AIM: Reproduce the lines below word for word, without the pictures.
## START RECORDS SUPPLIED
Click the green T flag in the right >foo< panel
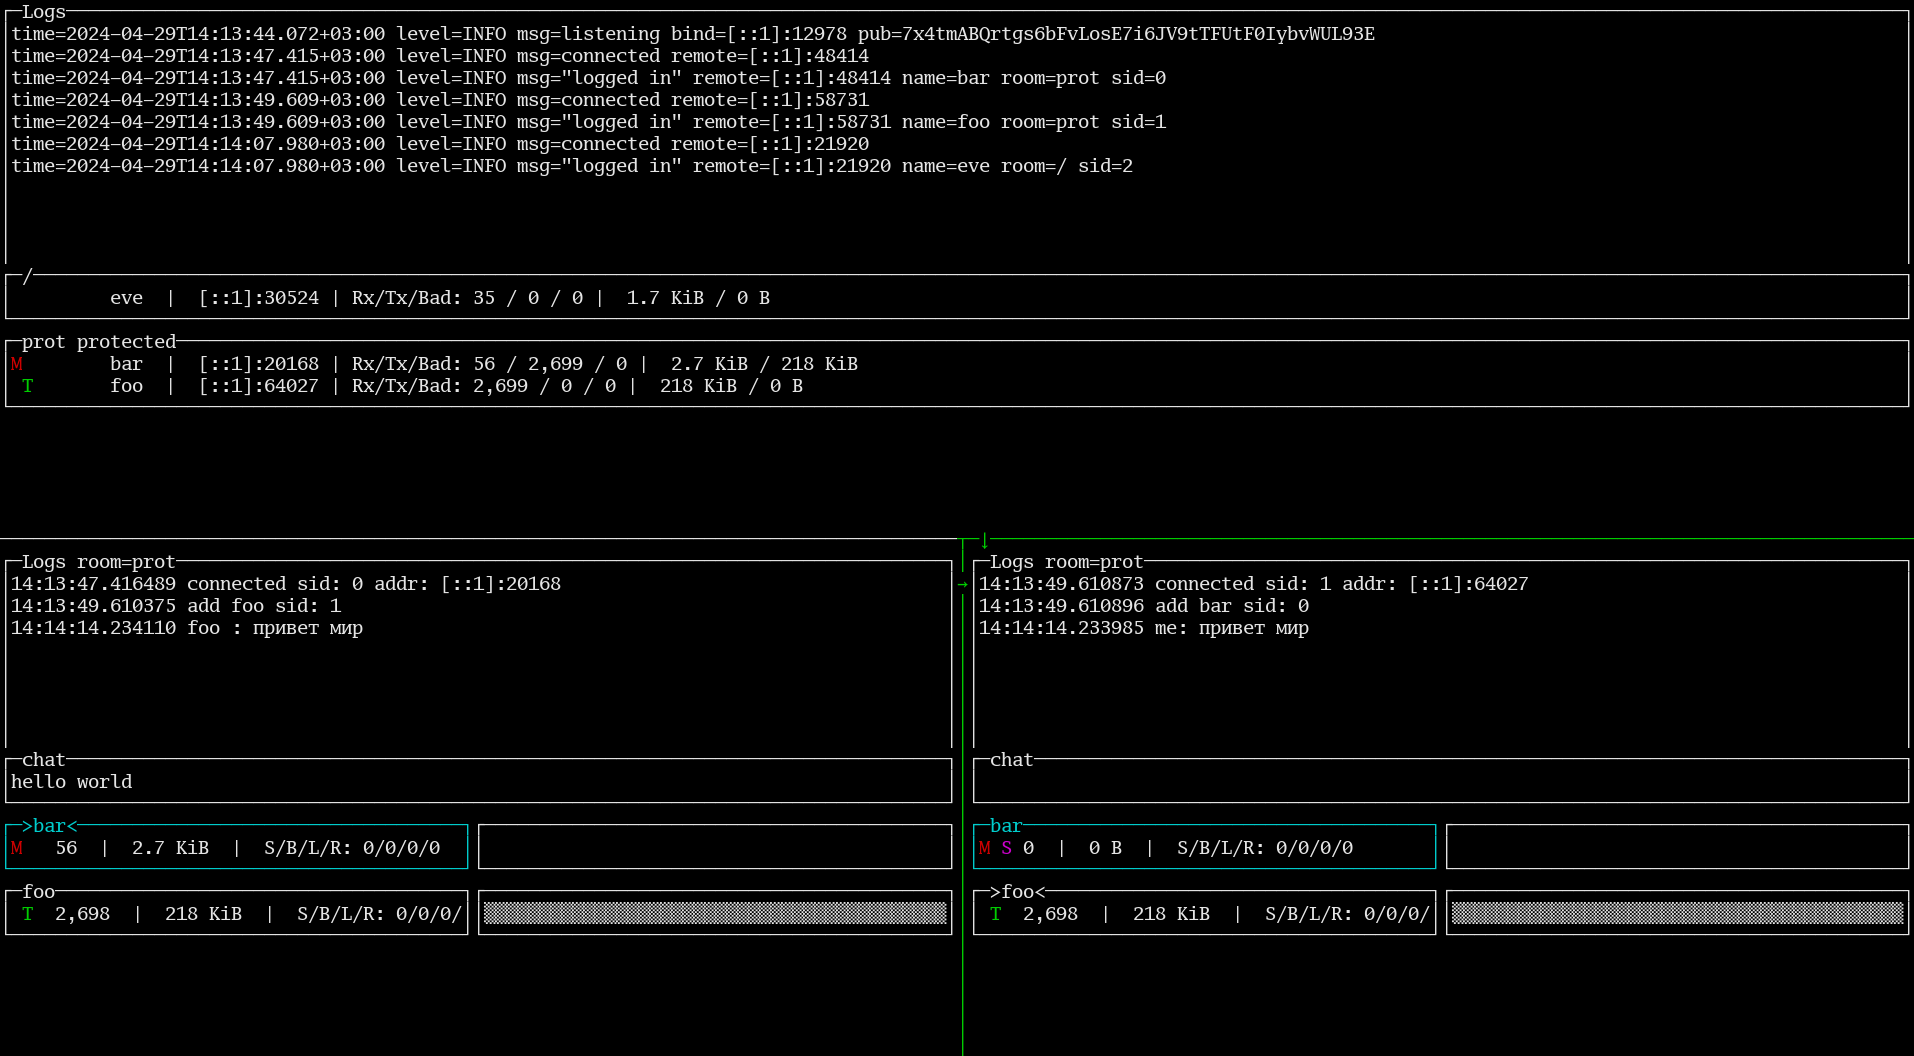 (x=995, y=914)
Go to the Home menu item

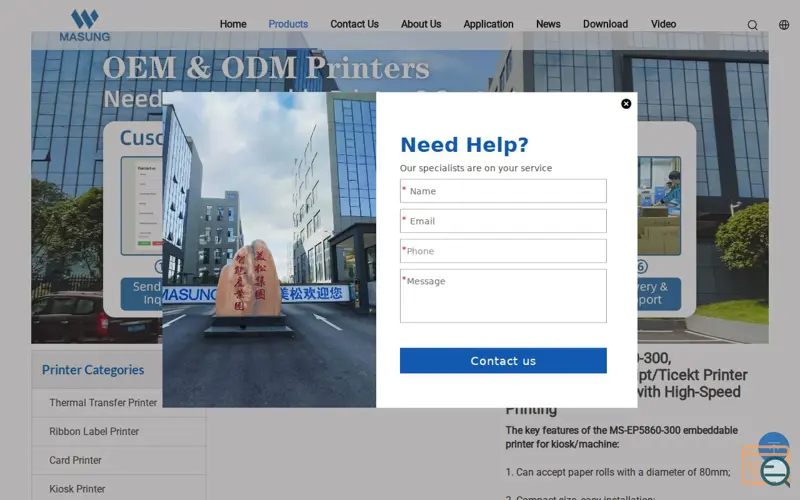click(233, 24)
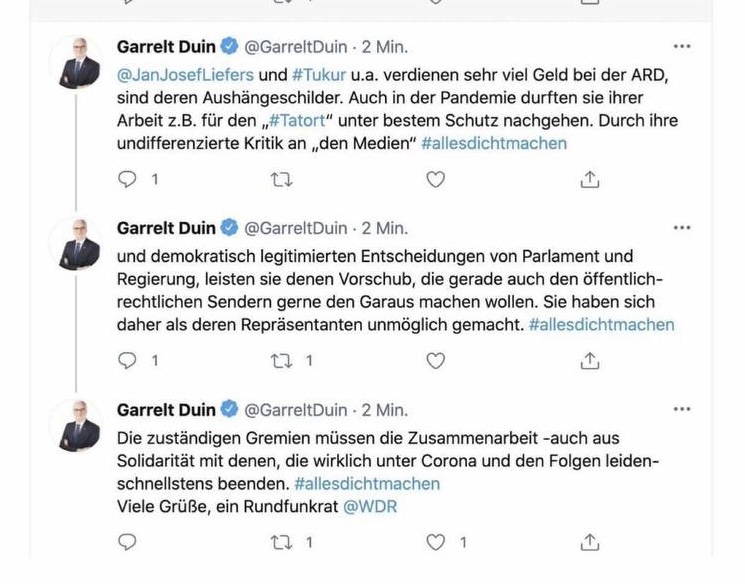Open the @WDR mention link
The width and height of the screenshot is (745, 584).
click(371, 507)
## END RECORDS SUPPLIED
FULL SOLUTION:
Click the green T flag in the right >foo< panel
 (x=995, y=914)
Go to the Home menu item

click(233, 24)
Open the @WDR mention link
The width and height of the screenshot is (745, 584).
click(371, 507)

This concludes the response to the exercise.